Question

Unexpectedly low number of DE genes?

0

Entering edit mode

mhalache • 0

@e91d524f

Last seen 2.3 years ago

United Kingdom

Hello!

This is my first attempt to do DESeq2 analysis. I followed the vignettes and tutorials I could find online as best, but got unexpectedly low number of DE genes. In the experiment, there are 2 subjects (X90 and X92) and 2 paired samples from each (Tom=control and Venus=treated). The counts were obtained using salmon, and for the DESeq2 analysis (DESeq2_1.36.0) I have used the salmon.merged.gene_counts_length_scaled.tsv, as recommended.

salmon_table<-read.table("results/star_salmon/salmon.merged.gene_counts_length_scaled.tsv",
                          sep="\t",header=TRUE,row.names="gene_id")
cts <- salmon_table[,c(2:5)]      # sub-setting to exclude a subject with problematic sequencing quality  
cts <- as.matrix(round(cts))

coldata<-read.csv("metadata.csv",header=TRUE,row.names=1)
coldata<-coldata[1:4,]              # sub-setting to exclude a subject with problematic sequencing quality

dds<- DESeqDataSetFromMatrix(countData = cts,
                                         colData = coldata,
                                         design= ~ mouse+genotype)

dds <- dds[ rowSums(counts(dds)) > 1, ]

vsd<-vst(dds, blind=TRUE)
pcaData <- plotPCA(vsd, intgroup=c("mouse","genotype"), returnData=TRUE)
percentVar <- round(100 * attr(pcaData, "percentVar"))
ggplot(pcaData, aes(PC1, PC2, color=genotype, shape=mouse)) +
  geom_point(size=3) +
  xlab(paste0("PC1: ",percentVar[1],"% variance")) +
  ylab(paste0("PC2: ",percentVar[2],"% variance")) +
  coord_fixed() +
  geom_label_repel(aes(label = name), colour = I(alpha("black", 0.85)), 
                    size = 3,box.padding = 1.5,fill="white",max.overlaps = 30 );

enter image description here

dds<-DESeq(dds)

res_genotype_Venus_vs_Tom_noshrink<- results(dds, contrast=c("genotype","Venus","Tom"), independentFiltering=TRUE)

summary(res_genotype_Venus_vs_Tom_noshrink)
out of 30674 with nonzero total read count
adjusted p-value < 0.1
LFC > 0 (up)       : 12, 0.039%
LFC < 0 (down)     : 57, 0.19%
outliers [1]       : 0, 0%
low counts [2]     : 16057, 52%
(mean count < 20)
[1] see 'cooksCutoff' argument of ?results
[2] see 'independentFiltering' argument of ?results

About half (52%) of the genes were filtered due to low counts (<20).

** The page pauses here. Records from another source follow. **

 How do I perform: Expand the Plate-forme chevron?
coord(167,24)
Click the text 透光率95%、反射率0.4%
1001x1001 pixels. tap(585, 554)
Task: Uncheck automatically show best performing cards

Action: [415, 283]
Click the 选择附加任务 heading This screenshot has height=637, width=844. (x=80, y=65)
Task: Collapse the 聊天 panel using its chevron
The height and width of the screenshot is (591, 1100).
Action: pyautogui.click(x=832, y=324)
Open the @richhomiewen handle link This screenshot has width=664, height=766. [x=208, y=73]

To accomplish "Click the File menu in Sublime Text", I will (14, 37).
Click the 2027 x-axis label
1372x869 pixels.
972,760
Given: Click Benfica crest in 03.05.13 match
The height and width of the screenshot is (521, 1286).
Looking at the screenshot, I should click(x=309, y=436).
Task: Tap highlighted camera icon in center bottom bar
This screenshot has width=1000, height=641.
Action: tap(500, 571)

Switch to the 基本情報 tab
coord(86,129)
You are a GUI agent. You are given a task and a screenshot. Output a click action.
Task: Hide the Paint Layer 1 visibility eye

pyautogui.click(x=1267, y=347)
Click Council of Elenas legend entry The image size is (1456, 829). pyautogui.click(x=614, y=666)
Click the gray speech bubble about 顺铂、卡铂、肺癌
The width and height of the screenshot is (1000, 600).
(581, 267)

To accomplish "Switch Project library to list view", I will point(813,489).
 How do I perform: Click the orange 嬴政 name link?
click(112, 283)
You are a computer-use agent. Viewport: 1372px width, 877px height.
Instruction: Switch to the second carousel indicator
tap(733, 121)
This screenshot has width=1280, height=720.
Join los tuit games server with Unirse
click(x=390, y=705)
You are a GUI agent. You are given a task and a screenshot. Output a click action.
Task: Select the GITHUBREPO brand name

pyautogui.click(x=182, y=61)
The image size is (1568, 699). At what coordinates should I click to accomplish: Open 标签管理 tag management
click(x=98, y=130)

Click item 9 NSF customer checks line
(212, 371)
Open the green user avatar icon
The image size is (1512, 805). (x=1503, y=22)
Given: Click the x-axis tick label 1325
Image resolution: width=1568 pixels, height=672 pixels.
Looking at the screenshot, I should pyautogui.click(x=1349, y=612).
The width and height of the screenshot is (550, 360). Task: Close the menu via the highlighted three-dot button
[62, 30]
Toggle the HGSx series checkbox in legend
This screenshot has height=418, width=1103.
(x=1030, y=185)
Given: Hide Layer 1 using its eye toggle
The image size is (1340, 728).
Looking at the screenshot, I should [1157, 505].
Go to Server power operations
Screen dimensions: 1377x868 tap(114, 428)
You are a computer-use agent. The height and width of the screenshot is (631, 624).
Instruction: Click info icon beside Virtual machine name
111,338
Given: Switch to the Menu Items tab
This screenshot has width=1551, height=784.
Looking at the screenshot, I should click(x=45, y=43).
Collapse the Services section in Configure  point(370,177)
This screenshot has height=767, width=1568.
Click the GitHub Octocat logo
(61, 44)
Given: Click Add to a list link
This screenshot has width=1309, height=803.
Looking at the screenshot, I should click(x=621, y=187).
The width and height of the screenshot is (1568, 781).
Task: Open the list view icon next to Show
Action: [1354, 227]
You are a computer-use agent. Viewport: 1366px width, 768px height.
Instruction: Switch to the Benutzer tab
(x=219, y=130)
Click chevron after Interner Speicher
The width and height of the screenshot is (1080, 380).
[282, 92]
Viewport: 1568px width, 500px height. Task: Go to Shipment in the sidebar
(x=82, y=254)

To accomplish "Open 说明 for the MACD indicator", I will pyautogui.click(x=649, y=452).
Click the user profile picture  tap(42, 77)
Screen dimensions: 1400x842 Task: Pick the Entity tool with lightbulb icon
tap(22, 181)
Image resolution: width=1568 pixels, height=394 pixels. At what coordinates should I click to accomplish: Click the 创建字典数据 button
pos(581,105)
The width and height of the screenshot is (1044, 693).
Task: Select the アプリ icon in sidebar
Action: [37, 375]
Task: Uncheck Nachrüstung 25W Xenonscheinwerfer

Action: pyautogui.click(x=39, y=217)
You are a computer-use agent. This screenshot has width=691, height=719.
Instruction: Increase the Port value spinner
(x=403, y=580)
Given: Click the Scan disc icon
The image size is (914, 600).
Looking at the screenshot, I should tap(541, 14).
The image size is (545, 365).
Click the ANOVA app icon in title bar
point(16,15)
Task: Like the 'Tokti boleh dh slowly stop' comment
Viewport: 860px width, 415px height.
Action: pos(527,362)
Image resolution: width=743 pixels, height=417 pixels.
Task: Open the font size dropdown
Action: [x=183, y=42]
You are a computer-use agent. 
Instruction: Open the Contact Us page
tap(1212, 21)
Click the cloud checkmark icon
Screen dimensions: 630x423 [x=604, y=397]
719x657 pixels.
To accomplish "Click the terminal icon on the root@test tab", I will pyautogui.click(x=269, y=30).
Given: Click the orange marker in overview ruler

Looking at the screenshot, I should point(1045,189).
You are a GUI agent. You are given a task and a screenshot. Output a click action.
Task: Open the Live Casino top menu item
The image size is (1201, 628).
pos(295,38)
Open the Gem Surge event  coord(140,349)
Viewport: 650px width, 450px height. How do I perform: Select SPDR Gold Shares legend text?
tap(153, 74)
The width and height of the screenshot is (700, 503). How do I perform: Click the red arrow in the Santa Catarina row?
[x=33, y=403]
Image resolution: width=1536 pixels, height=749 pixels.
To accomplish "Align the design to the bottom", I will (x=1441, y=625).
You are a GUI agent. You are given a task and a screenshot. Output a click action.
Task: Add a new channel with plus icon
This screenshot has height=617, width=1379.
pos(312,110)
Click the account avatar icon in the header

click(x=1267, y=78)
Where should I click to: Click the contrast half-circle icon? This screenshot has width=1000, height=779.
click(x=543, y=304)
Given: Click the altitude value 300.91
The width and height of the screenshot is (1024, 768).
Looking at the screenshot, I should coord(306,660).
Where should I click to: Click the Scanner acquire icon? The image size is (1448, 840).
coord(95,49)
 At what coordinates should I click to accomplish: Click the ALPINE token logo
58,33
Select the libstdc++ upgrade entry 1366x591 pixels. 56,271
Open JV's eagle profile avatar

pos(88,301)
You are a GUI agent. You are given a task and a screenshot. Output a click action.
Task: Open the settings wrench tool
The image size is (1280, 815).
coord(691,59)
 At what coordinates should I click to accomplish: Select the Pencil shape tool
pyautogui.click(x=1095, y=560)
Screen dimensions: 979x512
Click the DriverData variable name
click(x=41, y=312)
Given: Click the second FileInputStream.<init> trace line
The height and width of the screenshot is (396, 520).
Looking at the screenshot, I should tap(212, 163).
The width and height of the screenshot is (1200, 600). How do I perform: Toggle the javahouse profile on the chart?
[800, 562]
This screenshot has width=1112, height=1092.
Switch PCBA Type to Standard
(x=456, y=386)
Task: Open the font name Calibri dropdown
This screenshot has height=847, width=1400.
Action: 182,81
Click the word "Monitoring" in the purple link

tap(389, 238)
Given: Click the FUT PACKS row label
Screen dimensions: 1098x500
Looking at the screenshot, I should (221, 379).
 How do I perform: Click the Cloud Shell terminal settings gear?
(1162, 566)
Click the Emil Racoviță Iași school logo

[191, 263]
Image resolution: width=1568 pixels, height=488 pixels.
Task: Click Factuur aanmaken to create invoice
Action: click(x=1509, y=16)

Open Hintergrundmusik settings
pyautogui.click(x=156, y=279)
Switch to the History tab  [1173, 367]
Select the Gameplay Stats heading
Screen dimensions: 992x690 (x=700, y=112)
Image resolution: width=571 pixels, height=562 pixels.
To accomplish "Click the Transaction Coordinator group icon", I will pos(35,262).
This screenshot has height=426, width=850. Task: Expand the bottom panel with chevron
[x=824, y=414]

Looking at the MA plot, it appears that there are some genes high-ish log2FC exhibiting such average counts.

plot(log2(res_genotype_Venus_vs_Tom_noshrink$baseMean), 
     res_genotype_Venus_vs_Tom_noshrink$log2FoldChange)

enter image description here

I had to plot it as above, since the default plotting command plotMA() produced

plotMA(res_genotype_Venus_vs_Tom_noshrink)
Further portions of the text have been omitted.